Saved data entries
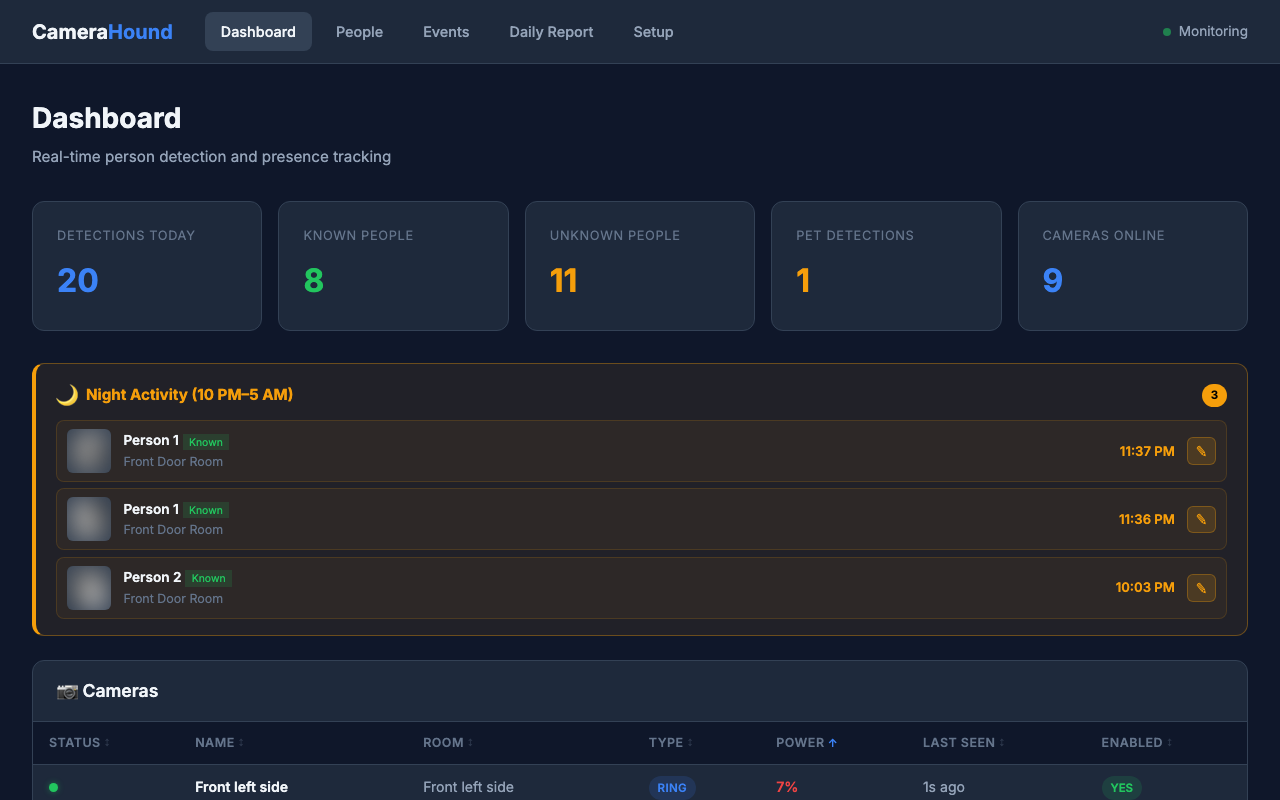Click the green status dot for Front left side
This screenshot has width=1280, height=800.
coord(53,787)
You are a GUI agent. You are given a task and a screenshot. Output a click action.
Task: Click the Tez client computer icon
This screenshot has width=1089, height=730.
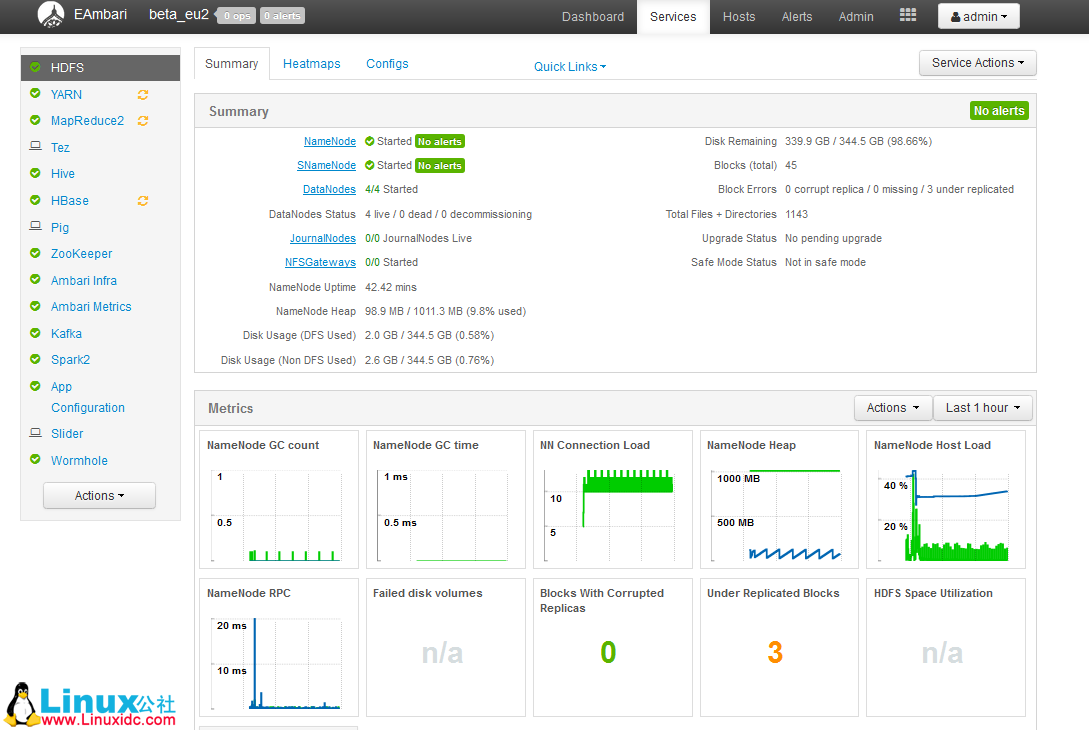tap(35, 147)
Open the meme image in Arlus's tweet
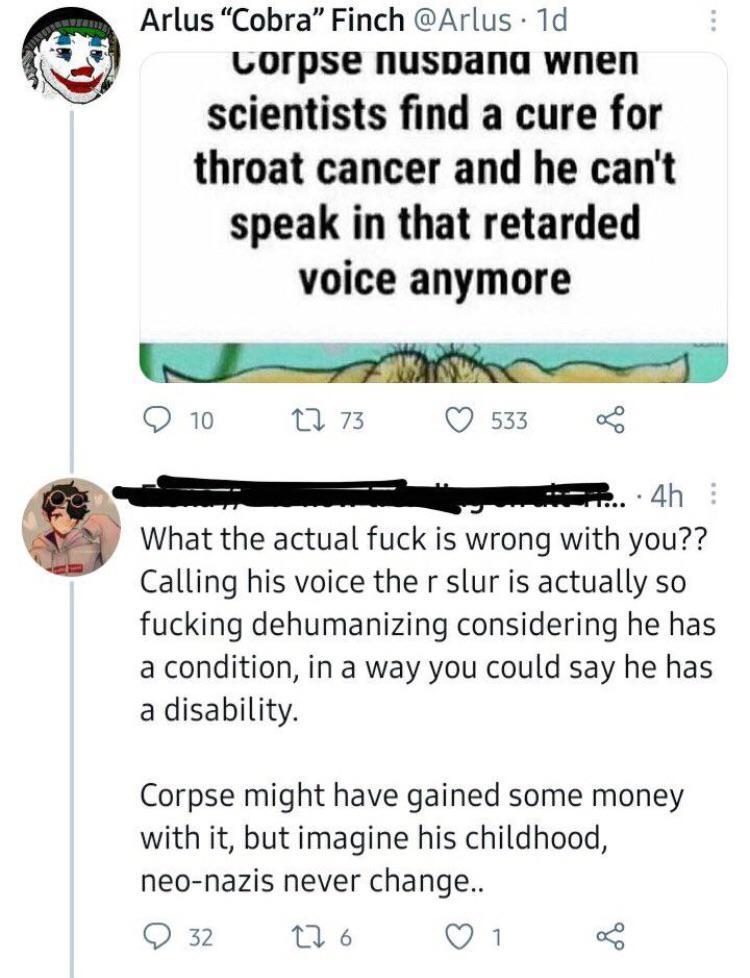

* * *

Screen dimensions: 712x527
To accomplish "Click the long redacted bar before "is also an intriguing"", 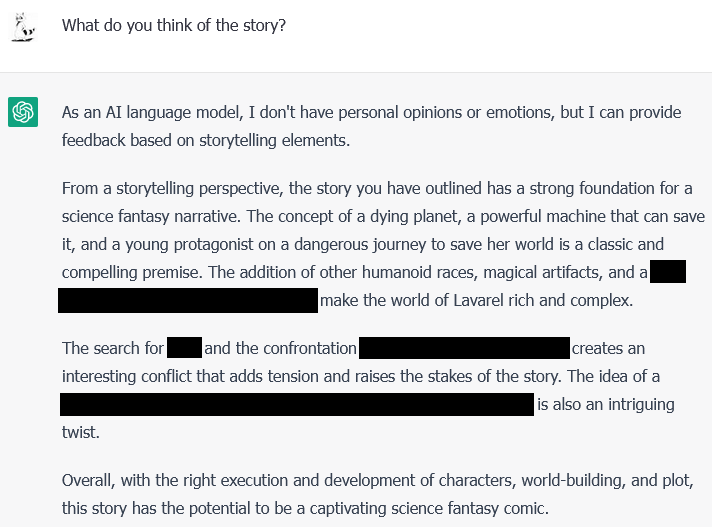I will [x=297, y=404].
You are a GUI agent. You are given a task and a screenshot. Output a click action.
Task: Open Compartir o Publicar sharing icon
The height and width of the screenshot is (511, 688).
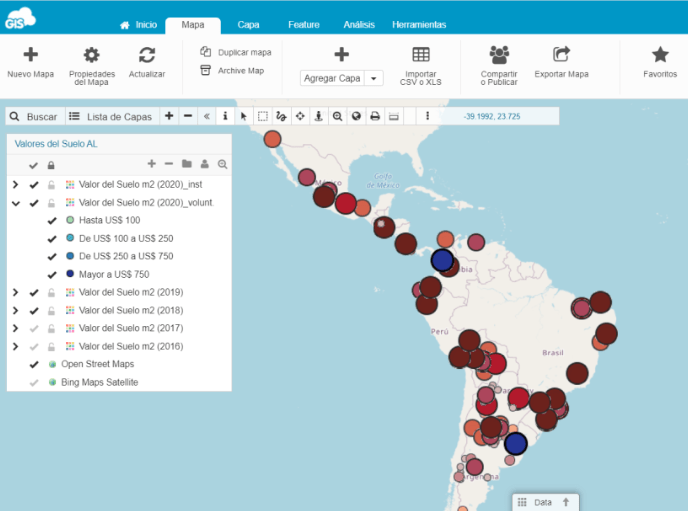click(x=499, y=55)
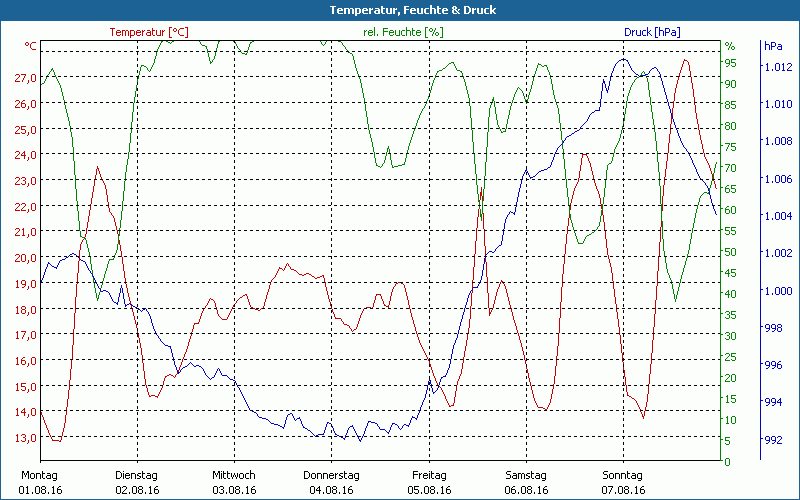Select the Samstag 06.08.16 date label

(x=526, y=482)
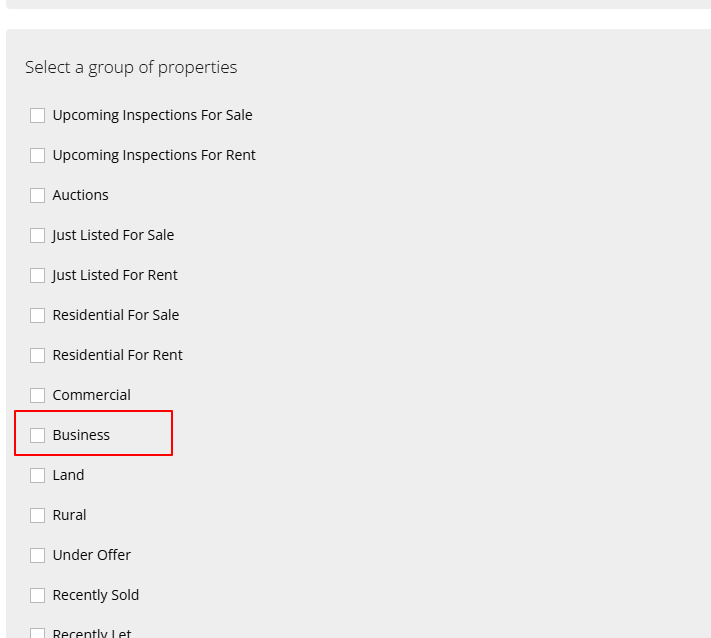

> What the exercise asks
Filter the records above for lines containing the word "icon", and copy those lines.

> Solution to the problem
Task: Click the Tez client computer icon
Task: Open Compartir o Publicar sharing icon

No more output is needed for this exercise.